If four of every five residents of a province speaks French, France is guaranteed exclusive status as an official language. However, 98% of a province speaking English does not guarantee English any exclusive status.

Thus, the property that emerges from the collective provincial language laws is that a French speaker is worth between two and one hundred times as much as English speaker.

I raise this issue not because Canadian Anglophones are uniquely lacking in political will - quite the contrary. British police arrested an English girl for asking to be placed with students who spoke English (it was considered a "racist" incident and her request was manufactured into a "refusal" by the London press). Attempts to make English the official language of the United States are similarly branded, though the percentage of Americans who speak English as native (82%) is even higher than that of Canada (67%).

It is not just language that unites Canada, the UK, and the USA. It is also a crisis of confidence stemming from distortions of the Anglo-Saxon liberalism of James Mill and Jeremy Bentham. Historians can debate exactly when liberalism became leftist, exactly when xenophilia became Anglo-bashing, and the debates will prove very interesting. In any case, the idea of enforced multilingualism is a prime example of pluralism without clarity. It will prove quite costly.

Monday, June 1, 2009


This regards the upcoming series of posts suggesting compromise positions, intended to bridge the gaps which currently divide the right against itself.

In finding ways around impasses, it is useful to have a decision rule, something external the process of forming opinions and measuring power.  There is no Pope, Supreme Court, or even dean of the modern right.  In the United States, however, we do have our Constitution, and a tradition by which rightists believe it should be interpreted using originalism and/or textualism.

This being the case, an obvious solution to many quarrels among rightists trying to answer the question What shall we do? would be to follow up with the question What does the Constitution allow us to do?  This is important because a combined reading of Article I Section 8 and the 10th Amendment mean, at the Federal level, there is very little we can do.  Hence, we can reduce the number of things to argue about.
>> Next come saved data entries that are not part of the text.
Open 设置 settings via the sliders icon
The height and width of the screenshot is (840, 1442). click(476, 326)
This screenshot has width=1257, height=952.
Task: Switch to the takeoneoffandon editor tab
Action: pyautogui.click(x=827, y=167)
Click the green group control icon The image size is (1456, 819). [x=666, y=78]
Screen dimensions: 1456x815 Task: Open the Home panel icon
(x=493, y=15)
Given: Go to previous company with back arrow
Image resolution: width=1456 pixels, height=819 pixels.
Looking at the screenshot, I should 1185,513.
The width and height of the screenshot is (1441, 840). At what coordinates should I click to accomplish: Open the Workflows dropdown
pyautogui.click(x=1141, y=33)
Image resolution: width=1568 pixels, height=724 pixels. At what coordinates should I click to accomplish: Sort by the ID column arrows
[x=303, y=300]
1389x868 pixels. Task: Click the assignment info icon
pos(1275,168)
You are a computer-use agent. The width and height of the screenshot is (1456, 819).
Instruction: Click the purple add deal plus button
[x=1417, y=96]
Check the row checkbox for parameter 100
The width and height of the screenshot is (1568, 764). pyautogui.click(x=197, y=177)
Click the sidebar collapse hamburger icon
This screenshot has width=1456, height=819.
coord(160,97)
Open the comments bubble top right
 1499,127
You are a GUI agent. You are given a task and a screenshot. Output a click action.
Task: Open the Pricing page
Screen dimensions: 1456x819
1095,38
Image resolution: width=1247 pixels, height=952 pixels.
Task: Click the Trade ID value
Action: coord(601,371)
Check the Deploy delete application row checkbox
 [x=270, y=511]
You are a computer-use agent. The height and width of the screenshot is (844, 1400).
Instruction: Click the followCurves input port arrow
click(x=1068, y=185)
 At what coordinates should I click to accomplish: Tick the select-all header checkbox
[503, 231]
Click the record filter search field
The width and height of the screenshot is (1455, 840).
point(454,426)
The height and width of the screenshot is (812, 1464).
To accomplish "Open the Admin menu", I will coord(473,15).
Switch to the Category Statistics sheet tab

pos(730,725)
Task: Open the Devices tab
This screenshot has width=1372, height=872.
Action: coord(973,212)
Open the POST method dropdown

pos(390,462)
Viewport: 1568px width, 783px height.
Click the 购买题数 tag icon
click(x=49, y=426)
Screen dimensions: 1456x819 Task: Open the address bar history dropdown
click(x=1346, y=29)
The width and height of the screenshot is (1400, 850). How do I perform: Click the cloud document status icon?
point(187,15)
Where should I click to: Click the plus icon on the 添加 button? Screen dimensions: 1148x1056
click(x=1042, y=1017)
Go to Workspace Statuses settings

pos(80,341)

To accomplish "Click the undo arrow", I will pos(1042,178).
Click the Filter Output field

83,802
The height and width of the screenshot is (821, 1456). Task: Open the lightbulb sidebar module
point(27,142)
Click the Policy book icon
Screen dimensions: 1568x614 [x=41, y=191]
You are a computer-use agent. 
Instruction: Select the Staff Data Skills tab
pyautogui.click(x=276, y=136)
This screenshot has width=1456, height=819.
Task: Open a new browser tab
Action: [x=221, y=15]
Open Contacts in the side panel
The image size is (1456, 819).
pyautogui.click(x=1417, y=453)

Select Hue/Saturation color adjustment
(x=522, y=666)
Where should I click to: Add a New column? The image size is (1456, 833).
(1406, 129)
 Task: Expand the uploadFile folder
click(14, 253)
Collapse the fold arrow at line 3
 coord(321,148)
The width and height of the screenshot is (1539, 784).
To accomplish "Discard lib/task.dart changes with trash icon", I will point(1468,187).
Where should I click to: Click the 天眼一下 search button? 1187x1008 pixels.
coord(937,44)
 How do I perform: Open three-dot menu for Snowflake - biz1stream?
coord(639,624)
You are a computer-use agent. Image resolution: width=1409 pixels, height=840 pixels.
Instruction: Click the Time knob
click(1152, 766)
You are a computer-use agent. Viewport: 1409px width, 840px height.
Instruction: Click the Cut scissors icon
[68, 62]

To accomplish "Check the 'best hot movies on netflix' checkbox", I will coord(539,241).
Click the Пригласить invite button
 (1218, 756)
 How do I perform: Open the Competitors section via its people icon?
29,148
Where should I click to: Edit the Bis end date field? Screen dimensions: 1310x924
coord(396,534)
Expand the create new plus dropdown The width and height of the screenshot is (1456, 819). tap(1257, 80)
For example, I argue that abortion, as an issue, evaporates when originalism shows that the Constitution forbids the Federal government from either legalizing or banning it.  Free trade debates are made simpler when it is shown that the worst forms of protectionism - subsidies to failing businesses - are quite unconstitutional, leaving much less virulent strains of trade restriction to be debated over.  Furthermore, there should no debate over "national health care" in a country whose national legislature has no power over health care.  

Obviously, the Constitution isn't going to clear up all disputes, but it is an excellent starting point to start moving beyond the shallow litmus tests and shouting matches that leave the right divided and weak.